I'm adding a few thousand rows to a table so i need the speed of native javascript for this one.
Currently I'm using:
nThName = document.createElement("TH");
nThName.appendChild(document.createTextNode(workers[i].name));
nTr.appendChild(nThName);
Is there a way to do this in one line (without losing any performance?) so I don't need the nThName variable?
There are over 50 cells on each row so I would prefer:
nTr.appendChild(document.createElement("TH").appendChild(document.createTextNode(workers[i].name)));
but that don't work.. obviously
So, you're looking for performance? One-liners don't help with that. Using document fragments and cloning nodes does help, however. But it requires a bit more code.
var table = document.getElementById('t');
var tr = table.querySelector('tr');
var th = document.createElement('th');
var clone;
var df = document.createDocumentFragment();
for (var i = 0; i < 100; i++) {
// Performance tip: clone a node so that you don't reuse createElement()
clone = th.cloneNode();
clone.appendChild(document.createTextNode('hello' + i));
// Performance tip: append to the document fragment
df.appendChild(clone);
}
// Performance tip: append only once in the real DOM
tr.appendChild(df);
See jsfiddle demo: http://jsfiddle.net/3KGwh/3/
Document fragments are basically mini-DOM, with limited methods. They're great because they allow you to get great performance, and you can append a single element to the real DOM.

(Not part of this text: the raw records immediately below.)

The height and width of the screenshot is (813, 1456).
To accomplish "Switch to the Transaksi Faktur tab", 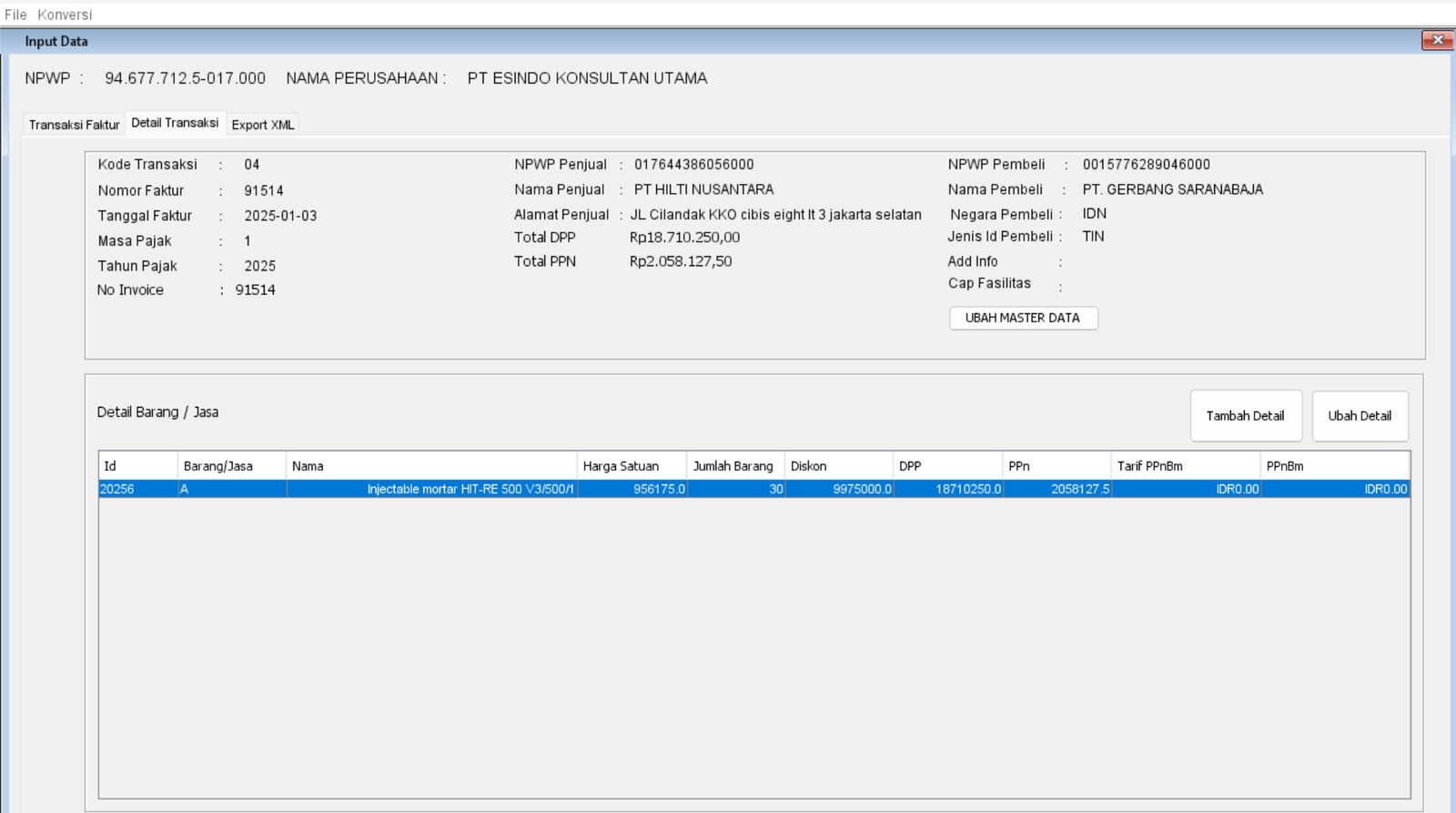I will tap(74, 125).
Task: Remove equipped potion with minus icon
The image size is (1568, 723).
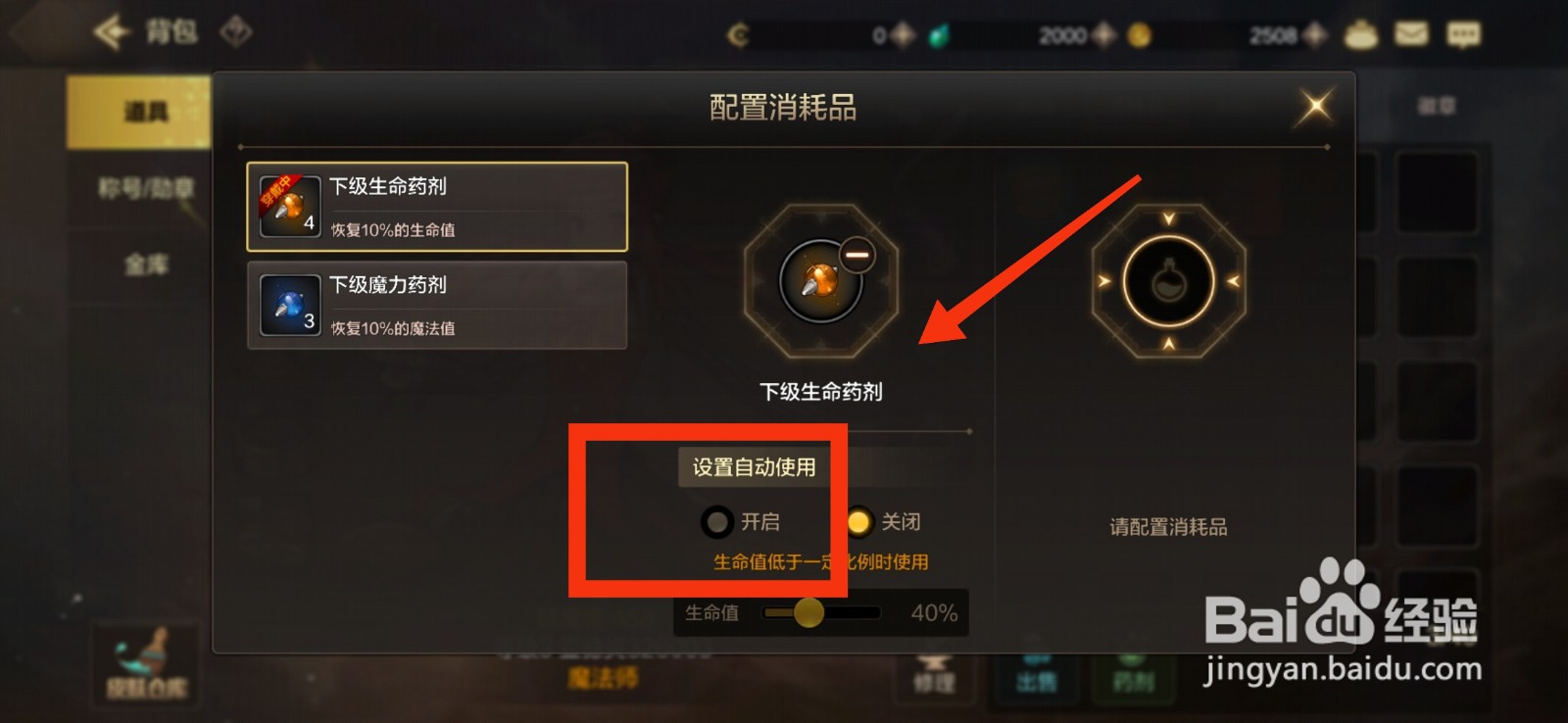Action: coord(857,256)
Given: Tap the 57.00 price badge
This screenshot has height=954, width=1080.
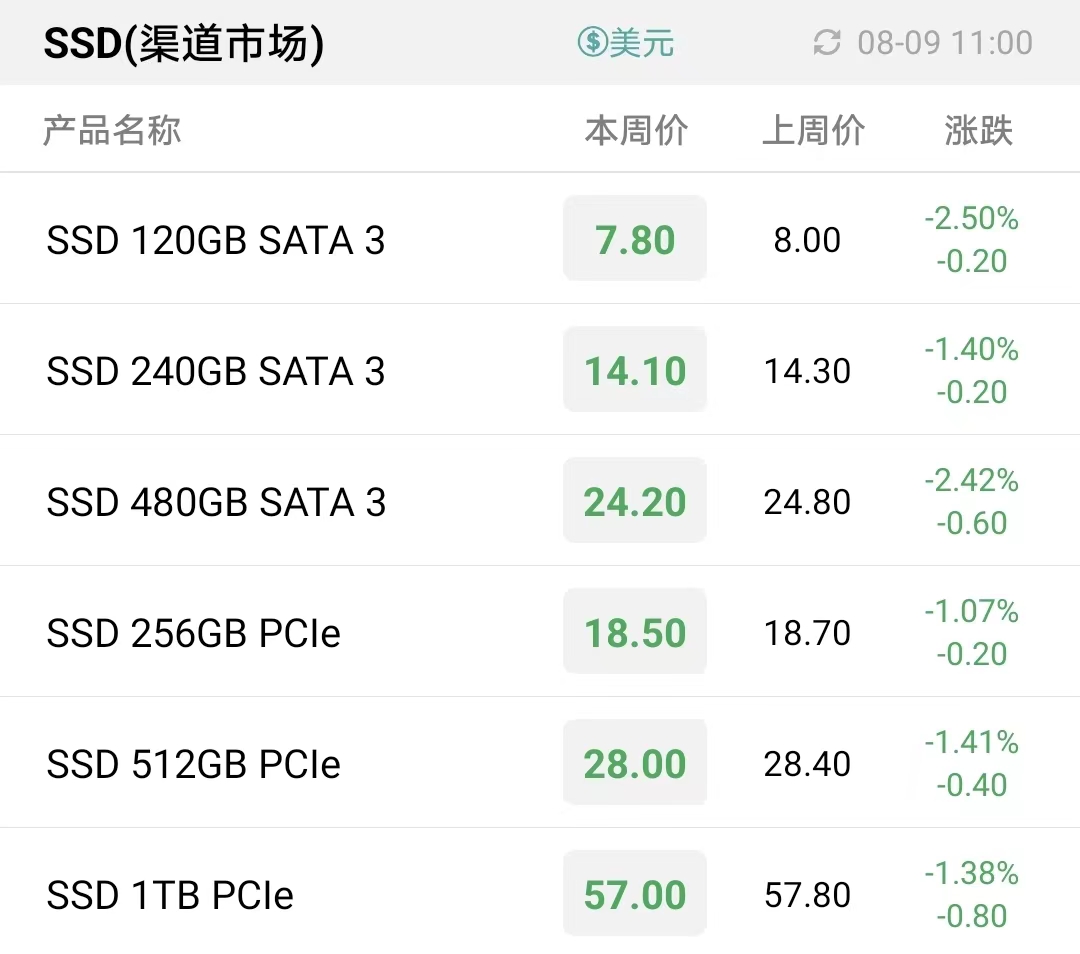Looking at the screenshot, I should (x=635, y=894).
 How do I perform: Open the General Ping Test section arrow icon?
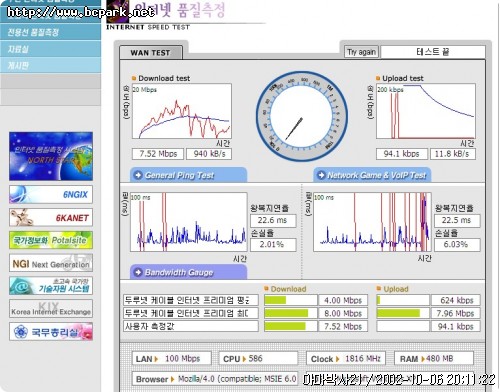pyautogui.click(x=138, y=175)
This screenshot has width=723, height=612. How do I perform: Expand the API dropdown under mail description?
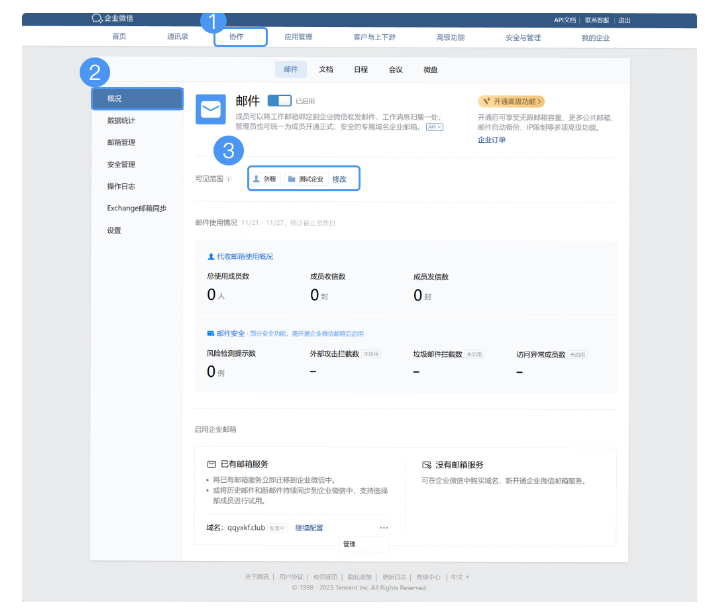coord(434,127)
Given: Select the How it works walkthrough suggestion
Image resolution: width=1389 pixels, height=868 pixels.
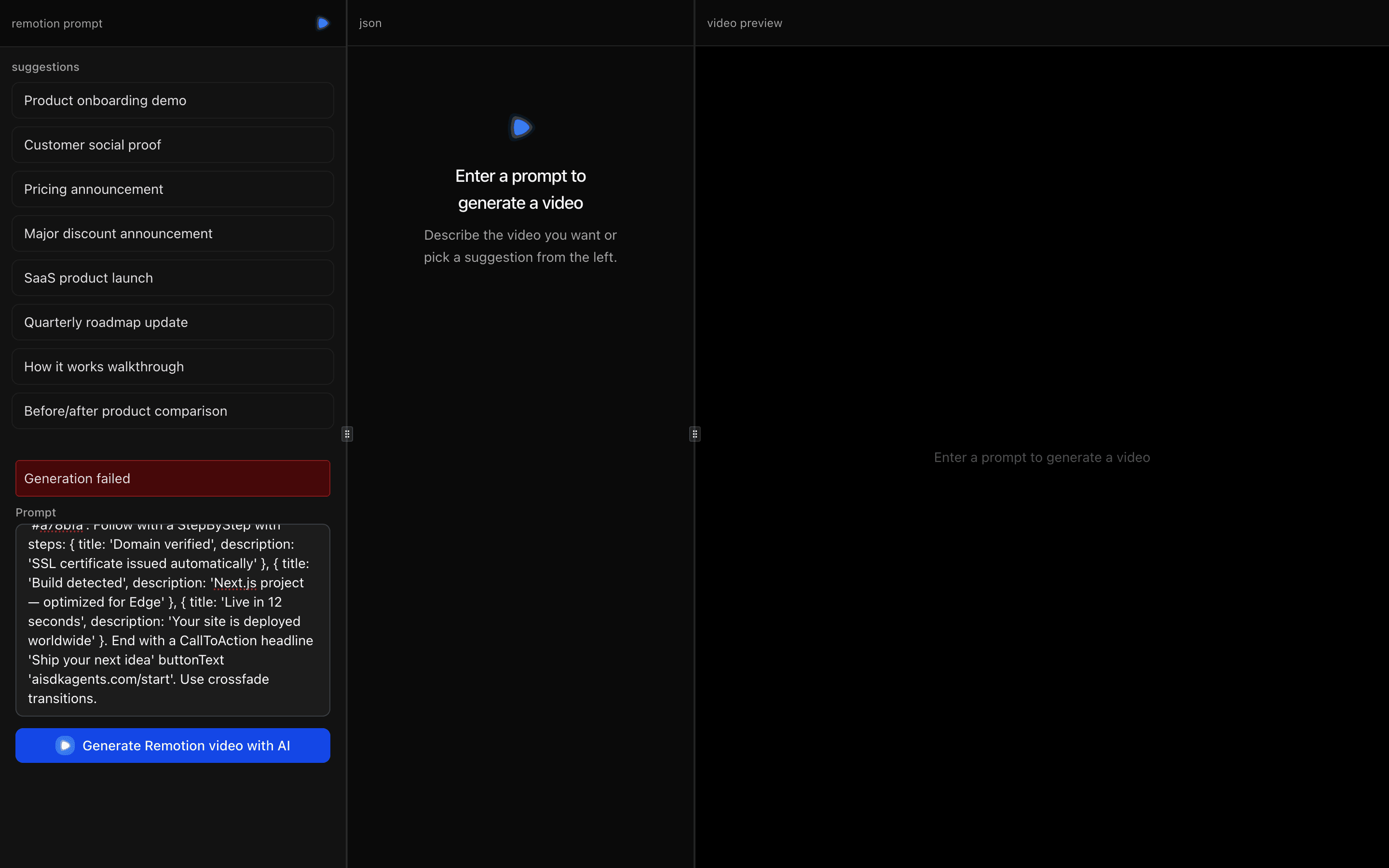Looking at the screenshot, I should point(172,366).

This can be done, as an example:
document.body.appendChild(
document.createElement('div').appendChild(
document.createTextNode('hello')
).parentNode
);
JS Fiddle representative demo.
I think it's just your approach to chaining that was off; given your specific demo code:
nTr.appendChild(
document.createElement('th').appendChild(
document.createTextNode(workers[i].name)
).parentNode
);
The white-space here isn't essential, it's simply to more-clearly show what goes where.